How does one come to mourn his sin? You must examine your life and you must examine it before God. Once you do this, your sin becomes all the clearer and that should produce mourning. At the end of the day, throughout the day, stop and examine your thoughts, the words you have spoken, the tone you have used. Ask “what was I wanting in that moment?” “Why was I so irritable?” “Why did I get angry?” “Why can I not be happy that things are going well for that person?” Pray that God would give you eyes to see your sin. Ask others to help you see your sin and, when it is revealed, pray that God would break you over your sin. This person also mourns over the sin seen in the world and the effects it is having. This person sees the sin in the world and in himself as an affront to a Holy God and it grieves him. As I said earlier, this attitude of mourning is in direct contrast to the world who seeks to justify sin, normalize sin, legalize sin. Forget about mourning over it. The world celebrates sin and wants nothing to do with mourning. Guilty consciences run to any number of things (sex, drugs, alcohol, food, sleep, medication, cutting, etc.) in an effort to find relief.


But notice why those who mourn are blessed.

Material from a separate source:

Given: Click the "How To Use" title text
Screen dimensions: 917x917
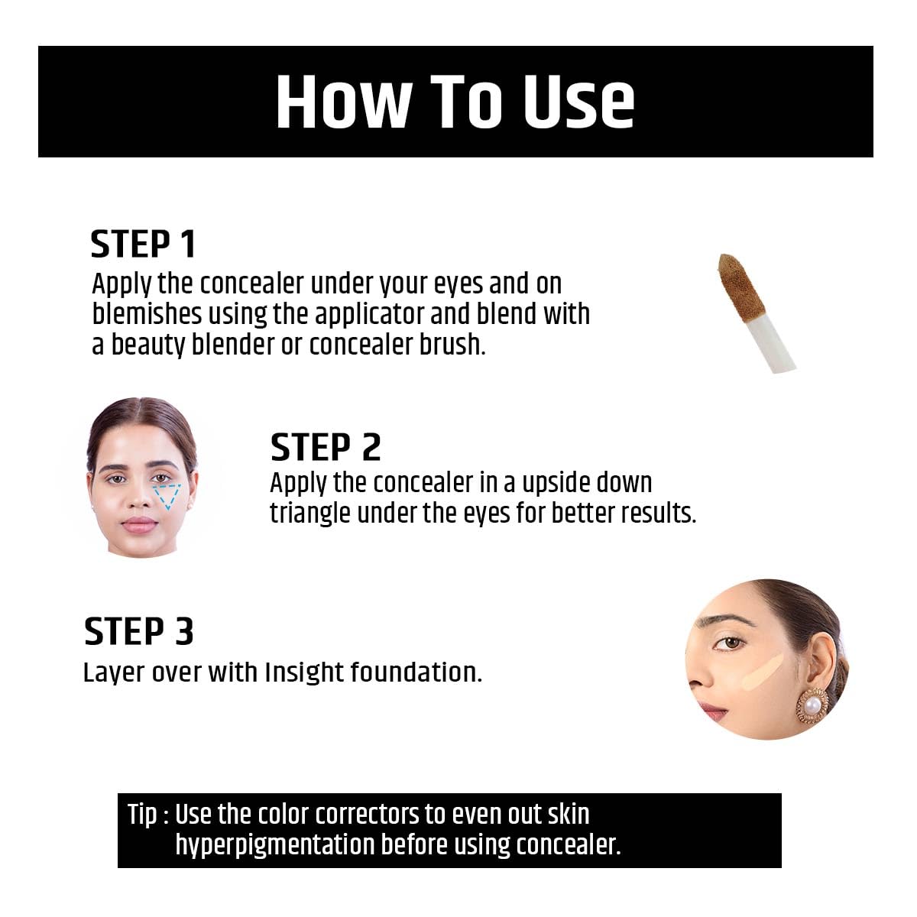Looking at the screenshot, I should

for they shall be comforted


The one who truly mourns over his sin will be comforted as he confesses his sin and repents of his sin. The comfort spoken of is the comfort of Christ’s atoning work. The one who sees his sin, the one who sees his spiritual poverty, is comforted when the Holy Spirit sets this one’s eyes on the Savior. The comfort is not necessarily a change in circumstances. The comfort is not necessarily an easier road ahead. The comfort is a clear conscience before God. The comfort is knowing that you are right with God because of the blood of Christ. The comfort is knowing that there is now no condemnation for those who are in Christ. The comfort comes at salvation and is the comfort one knows throughout this life as one who belongs to God. You sin and your conscience smites you. You see your sin and run to the cross and there you confess and repent, you plead the merits of Christ, and all is made right. Those who mourn also receive the comfort of knowing a day is coming when sin will be no more. It will be banished and, for the first time, we will relate to God without the interference of our sin. There is great comfort in knowing the battle with sin will come to an end one day. The comfort those who mourn over their sin receive is the comfort of redemption.


May God lead all of us to mourn over our sin.